__Goal__.
Copy out, character for character, the lines of the entries below, from the very first line through the line containing "coord(110,199)", both included.
-- Start --
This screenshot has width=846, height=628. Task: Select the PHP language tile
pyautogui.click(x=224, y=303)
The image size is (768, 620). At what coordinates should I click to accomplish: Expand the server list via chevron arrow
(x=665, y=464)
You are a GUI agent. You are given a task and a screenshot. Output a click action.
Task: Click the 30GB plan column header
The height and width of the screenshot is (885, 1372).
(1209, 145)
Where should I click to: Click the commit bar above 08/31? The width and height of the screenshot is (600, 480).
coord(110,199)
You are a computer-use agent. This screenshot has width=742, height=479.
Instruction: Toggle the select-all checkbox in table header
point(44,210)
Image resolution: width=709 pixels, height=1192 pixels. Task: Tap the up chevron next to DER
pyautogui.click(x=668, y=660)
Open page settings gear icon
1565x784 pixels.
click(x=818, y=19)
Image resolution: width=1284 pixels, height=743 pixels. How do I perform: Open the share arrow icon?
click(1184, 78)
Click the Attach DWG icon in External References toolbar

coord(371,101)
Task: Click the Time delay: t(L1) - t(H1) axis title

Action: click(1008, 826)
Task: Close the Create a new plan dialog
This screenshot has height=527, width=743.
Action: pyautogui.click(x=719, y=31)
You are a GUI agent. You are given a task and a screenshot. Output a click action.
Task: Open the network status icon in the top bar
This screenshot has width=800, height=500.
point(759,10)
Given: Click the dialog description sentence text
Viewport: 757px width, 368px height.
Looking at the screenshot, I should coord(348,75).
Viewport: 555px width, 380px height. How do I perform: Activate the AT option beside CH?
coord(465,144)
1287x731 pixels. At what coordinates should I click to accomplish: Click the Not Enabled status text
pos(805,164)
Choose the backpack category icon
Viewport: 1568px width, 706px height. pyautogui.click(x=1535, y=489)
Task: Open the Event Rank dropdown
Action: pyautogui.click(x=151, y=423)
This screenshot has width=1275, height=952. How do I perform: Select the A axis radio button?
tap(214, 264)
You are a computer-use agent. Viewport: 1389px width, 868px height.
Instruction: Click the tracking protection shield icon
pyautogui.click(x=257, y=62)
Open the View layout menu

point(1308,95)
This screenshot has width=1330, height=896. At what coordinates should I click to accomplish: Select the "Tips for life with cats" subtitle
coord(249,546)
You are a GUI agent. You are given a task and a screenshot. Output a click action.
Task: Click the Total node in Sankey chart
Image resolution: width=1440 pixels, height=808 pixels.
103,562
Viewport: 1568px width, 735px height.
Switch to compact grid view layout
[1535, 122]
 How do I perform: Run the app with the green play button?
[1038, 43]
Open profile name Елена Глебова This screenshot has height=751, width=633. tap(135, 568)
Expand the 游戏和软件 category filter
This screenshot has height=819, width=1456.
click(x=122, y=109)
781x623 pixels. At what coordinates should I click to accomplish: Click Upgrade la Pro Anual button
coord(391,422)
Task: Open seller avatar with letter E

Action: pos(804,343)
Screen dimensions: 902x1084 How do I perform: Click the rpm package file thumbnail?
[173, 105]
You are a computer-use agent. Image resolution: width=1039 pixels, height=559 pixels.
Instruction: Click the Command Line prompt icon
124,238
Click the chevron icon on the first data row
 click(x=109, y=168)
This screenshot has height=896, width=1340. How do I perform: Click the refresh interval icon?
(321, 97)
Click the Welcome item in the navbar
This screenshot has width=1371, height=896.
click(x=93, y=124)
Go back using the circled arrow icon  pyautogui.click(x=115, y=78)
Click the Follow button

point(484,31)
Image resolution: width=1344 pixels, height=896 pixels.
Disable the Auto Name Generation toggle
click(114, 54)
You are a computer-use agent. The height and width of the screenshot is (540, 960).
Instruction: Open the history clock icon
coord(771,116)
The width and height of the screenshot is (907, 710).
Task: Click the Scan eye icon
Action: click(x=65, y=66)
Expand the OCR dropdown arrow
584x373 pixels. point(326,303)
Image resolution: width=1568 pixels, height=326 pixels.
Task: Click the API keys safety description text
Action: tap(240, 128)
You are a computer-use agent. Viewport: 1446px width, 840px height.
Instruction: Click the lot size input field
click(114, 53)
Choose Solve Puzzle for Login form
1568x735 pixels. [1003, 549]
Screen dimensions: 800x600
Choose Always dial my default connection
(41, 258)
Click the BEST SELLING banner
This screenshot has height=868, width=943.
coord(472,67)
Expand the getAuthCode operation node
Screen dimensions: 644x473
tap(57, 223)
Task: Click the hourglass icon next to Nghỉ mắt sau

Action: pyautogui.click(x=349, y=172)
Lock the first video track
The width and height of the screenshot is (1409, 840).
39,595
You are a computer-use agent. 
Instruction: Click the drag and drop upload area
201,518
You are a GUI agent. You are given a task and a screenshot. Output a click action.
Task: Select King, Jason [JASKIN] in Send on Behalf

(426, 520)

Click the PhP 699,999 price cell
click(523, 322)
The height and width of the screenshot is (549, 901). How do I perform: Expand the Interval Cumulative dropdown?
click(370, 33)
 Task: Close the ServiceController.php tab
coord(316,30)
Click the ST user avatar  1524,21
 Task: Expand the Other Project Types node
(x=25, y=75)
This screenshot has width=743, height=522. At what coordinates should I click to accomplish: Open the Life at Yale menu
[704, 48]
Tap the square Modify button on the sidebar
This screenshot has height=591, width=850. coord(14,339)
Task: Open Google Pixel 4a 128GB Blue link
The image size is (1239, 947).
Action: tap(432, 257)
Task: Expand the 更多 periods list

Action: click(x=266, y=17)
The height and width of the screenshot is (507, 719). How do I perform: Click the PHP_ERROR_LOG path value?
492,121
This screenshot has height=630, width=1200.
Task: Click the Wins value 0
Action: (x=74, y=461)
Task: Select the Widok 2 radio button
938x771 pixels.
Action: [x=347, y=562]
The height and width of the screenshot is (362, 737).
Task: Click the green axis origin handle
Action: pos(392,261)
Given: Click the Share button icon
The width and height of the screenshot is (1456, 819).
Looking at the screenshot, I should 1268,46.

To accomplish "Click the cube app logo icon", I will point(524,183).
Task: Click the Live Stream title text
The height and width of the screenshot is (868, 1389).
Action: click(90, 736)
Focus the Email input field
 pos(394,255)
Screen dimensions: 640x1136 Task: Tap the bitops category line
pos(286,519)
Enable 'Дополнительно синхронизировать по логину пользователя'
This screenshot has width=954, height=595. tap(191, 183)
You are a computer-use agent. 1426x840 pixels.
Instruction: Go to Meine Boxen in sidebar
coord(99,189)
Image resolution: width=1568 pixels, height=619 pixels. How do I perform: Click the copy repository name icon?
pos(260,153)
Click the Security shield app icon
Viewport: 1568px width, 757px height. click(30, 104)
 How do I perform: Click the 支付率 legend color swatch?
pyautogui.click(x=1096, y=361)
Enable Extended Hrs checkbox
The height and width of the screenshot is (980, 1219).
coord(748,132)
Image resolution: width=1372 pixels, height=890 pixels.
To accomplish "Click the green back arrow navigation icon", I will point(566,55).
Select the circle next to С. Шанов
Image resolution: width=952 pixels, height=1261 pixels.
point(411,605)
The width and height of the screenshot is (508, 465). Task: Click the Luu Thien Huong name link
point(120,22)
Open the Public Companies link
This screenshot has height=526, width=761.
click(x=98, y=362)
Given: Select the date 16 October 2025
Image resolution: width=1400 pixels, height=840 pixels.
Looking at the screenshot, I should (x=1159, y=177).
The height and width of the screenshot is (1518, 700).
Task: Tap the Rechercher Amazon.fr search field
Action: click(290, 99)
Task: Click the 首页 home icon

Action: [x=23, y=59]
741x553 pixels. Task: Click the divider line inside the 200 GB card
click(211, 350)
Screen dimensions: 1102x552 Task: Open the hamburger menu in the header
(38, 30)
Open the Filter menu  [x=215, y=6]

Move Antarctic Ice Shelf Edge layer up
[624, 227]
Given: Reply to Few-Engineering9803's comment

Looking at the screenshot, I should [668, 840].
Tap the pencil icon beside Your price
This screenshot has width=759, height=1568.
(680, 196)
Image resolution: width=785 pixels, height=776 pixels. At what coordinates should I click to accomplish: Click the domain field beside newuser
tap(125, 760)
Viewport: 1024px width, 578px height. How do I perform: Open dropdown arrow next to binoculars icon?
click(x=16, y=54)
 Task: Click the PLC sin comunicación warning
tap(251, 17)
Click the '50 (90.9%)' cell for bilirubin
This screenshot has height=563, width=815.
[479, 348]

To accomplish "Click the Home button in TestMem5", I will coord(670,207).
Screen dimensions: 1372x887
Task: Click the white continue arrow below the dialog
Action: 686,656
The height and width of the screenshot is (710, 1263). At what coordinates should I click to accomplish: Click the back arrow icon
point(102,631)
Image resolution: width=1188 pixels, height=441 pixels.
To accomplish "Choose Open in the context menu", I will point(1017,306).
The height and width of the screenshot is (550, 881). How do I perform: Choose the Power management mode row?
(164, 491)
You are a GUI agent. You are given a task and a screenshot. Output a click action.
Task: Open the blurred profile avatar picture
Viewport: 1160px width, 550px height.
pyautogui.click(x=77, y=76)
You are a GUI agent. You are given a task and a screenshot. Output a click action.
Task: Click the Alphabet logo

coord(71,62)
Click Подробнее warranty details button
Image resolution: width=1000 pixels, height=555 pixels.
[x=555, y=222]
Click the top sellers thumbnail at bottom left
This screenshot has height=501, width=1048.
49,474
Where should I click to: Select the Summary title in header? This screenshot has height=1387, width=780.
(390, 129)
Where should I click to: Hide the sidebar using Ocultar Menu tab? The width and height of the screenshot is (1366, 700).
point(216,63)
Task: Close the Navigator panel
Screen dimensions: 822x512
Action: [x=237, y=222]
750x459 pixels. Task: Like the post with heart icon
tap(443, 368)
-- End --
__Written answer__.
This screenshot has width=846, height=628. Task: Select the PHP language tile
pyautogui.click(x=224, y=303)
The image size is (768, 620). At what coordinates should I click to accomplish: Expand the server list via chevron arrow
(x=665, y=464)
You are a GUI agent. You are given a task and a screenshot. Output a click action.
Task: Click the 30GB plan column header
The height and width of the screenshot is (885, 1372).
(1209, 145)
Where should I click to: Click the commit bar above 08/31? The width and height of the screenshot is (600, 480).
coord(110,199)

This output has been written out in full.